## EXERCISE TASK
Reproduce, unchanged, the part of the entries that opens with the line containing "You are a computer-use agent. 602x754 pixels." and closes with the line containing "coord(48,117)", both of those lines included.
◆ ◆ ◆ ◆
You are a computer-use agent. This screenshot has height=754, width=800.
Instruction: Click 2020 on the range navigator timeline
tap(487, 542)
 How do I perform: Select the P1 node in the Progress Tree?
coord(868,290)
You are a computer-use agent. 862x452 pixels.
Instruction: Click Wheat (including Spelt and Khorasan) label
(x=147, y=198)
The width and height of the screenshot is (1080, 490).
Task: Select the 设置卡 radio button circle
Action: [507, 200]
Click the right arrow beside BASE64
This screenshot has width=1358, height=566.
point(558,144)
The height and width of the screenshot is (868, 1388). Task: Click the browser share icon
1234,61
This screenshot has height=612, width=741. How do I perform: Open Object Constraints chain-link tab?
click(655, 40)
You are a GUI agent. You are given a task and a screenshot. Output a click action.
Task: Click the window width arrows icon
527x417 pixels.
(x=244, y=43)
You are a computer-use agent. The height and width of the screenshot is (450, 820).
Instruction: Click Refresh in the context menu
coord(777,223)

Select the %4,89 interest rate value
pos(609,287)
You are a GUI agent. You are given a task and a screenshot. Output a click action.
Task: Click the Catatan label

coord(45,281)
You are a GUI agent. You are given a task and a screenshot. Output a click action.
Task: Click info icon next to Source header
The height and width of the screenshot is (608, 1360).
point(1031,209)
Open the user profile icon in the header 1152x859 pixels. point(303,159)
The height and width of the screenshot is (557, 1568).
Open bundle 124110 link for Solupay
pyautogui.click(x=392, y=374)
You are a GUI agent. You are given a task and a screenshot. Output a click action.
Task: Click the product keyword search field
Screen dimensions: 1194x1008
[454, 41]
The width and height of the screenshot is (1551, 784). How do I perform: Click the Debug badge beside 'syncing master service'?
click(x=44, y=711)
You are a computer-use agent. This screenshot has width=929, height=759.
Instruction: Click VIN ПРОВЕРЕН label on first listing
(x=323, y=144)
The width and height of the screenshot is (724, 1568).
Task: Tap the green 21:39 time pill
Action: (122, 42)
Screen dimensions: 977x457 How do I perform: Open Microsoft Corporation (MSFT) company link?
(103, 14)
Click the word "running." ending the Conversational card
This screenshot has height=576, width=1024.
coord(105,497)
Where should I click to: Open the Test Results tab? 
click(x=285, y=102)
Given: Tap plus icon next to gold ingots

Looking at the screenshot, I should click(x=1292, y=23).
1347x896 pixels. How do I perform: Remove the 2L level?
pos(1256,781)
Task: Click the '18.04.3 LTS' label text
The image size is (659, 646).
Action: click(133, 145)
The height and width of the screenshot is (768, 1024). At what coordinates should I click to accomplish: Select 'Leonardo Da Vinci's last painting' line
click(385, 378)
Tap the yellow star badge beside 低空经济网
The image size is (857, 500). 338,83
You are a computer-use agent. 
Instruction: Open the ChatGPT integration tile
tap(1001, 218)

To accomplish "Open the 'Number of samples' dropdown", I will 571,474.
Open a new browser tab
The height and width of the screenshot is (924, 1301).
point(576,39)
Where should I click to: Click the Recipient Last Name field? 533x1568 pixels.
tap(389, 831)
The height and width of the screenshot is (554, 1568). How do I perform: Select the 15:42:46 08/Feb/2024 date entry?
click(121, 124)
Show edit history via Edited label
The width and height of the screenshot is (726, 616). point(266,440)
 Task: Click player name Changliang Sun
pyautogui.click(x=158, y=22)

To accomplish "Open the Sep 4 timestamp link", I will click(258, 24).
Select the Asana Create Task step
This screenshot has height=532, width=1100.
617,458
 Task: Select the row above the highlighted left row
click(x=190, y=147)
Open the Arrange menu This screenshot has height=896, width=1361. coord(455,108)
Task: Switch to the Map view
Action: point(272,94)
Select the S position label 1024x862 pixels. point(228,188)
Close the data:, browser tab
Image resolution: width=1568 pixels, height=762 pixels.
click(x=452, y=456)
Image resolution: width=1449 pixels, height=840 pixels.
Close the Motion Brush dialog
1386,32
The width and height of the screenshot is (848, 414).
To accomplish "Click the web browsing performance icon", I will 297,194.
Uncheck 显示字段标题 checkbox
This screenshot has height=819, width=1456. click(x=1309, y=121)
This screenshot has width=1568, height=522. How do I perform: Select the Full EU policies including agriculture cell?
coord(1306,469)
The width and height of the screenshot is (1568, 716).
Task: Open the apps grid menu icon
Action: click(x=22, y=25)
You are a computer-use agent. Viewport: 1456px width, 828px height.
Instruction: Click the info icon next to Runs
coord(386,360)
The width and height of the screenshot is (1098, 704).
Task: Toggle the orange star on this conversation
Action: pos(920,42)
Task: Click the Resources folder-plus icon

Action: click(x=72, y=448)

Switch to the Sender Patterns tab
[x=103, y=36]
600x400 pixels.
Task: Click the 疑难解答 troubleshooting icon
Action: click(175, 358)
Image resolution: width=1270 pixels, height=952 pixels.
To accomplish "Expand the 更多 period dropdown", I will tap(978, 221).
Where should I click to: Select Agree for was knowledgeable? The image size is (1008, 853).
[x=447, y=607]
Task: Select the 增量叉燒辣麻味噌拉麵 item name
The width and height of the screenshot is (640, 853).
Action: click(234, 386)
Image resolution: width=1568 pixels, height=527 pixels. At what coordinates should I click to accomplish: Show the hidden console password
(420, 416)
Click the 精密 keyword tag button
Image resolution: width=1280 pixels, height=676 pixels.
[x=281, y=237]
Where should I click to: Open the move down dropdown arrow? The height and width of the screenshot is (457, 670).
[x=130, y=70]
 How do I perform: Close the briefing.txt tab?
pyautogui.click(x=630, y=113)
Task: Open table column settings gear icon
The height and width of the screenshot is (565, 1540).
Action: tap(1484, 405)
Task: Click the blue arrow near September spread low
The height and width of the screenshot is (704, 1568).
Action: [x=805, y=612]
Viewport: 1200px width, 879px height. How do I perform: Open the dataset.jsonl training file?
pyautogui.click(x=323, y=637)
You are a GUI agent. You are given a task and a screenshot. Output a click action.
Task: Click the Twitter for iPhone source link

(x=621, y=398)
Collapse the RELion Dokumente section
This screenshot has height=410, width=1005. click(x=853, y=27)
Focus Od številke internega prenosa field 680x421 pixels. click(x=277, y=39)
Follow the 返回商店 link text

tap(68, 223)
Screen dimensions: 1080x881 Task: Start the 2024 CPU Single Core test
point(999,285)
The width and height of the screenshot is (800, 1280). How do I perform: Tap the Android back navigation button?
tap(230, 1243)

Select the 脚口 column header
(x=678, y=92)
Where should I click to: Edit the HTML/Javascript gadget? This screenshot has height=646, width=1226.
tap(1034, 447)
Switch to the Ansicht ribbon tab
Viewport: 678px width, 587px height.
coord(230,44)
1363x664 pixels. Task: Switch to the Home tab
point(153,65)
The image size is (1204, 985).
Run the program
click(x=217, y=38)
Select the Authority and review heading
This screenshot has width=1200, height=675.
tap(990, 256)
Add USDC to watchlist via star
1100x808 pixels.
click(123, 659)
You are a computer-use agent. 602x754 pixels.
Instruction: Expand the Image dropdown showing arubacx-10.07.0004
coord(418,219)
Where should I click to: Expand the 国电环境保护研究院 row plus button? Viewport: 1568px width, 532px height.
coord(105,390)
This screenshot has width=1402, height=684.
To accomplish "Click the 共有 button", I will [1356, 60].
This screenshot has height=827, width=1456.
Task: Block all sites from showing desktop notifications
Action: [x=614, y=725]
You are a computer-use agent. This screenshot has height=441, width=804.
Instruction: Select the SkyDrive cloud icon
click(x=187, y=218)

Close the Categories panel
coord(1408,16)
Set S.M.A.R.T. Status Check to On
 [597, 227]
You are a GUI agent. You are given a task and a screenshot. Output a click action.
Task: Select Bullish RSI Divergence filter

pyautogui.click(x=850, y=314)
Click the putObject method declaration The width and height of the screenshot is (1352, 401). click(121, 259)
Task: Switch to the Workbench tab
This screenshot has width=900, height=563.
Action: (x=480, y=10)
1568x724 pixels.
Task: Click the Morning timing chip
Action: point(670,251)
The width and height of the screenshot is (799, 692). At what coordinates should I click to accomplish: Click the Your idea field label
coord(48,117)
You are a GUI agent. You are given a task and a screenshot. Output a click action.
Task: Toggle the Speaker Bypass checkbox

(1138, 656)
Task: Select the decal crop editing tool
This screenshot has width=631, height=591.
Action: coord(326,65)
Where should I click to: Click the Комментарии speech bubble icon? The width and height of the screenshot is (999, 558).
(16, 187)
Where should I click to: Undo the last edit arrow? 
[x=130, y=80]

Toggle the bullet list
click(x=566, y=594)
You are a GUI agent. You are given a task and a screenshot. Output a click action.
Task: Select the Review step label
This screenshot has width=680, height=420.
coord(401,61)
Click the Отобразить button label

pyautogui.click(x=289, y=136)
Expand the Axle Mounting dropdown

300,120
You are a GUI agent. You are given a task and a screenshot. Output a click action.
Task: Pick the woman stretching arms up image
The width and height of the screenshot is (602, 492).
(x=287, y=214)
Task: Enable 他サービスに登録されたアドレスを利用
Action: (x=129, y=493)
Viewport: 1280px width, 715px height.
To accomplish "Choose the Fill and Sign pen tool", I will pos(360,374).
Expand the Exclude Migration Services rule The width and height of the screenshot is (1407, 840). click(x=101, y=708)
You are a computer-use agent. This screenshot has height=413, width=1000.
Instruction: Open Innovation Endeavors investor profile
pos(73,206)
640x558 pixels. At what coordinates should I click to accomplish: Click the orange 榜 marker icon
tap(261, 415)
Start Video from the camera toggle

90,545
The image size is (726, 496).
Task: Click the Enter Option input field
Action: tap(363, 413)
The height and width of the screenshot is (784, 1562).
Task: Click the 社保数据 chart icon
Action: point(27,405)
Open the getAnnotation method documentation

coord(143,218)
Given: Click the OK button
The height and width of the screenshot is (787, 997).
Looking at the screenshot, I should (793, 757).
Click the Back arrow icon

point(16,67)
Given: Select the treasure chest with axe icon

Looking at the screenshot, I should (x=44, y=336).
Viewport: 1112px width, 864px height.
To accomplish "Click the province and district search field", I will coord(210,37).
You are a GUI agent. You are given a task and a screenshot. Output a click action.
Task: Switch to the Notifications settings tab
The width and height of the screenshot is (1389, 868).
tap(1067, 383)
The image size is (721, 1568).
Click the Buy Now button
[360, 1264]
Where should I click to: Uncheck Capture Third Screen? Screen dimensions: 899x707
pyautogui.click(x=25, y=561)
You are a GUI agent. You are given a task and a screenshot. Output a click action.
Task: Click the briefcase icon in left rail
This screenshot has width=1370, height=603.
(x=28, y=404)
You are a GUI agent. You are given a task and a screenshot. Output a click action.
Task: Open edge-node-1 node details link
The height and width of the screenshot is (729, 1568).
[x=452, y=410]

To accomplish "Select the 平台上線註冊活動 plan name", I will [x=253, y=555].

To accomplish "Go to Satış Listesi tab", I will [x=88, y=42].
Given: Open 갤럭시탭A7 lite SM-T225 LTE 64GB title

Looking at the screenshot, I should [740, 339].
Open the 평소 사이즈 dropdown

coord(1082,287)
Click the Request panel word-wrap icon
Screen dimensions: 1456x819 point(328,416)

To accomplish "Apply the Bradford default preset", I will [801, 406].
◆ ◆ ◆ ◆
## SOLUTION FOR THIS PROBLEM
You are a computer-use agent. 602x754 pixels.
Instruction: Expand the Image dropdown showing arubacx-10.07.0004
coord(418,219)
Where should I click to: Expand the 国电环境保护研究院 row plus button? Viewport: 1568px width, 532px height.
coord(105,390)
This screenshot has width=1402, height=684.
To accomplish "Click the 共有 button", I will [1356, 60].
This screenshot has height=827, width=1456.
Task: Block all sites from showing desktop notifications
Action: [x=614, y=725]
You are a computer-use agent. This screenshot has height=441, width=804.
Instruction: Select the SkyDrive cloud icon
click(x=187, y=218)

Close the Categories panel
coord(1408,16)
Set S.M.A.R.T. Status Check to On
 [597, 227]
You are a GUI agent. You are given a task and a screenshot. Output a click action.
Task: Select Bullish RSI Divergence filter

pyautogui.click(x=850, y=314)
Click the putObject method declaration The width and height of the screenshot is (1352, 401). click(121, 259)
Task: Switch to the Workbench tab
This screenshot has width=900, height=563.
Action: (x=480, y=10)
1568x724 pixels.
Task: Click the Morning timing chip
Action: point(670,251)
The width and height of the screenshot is (799, 692). At what coordinates should I click to accomplish: Click the Your idea field label
coord(48,117)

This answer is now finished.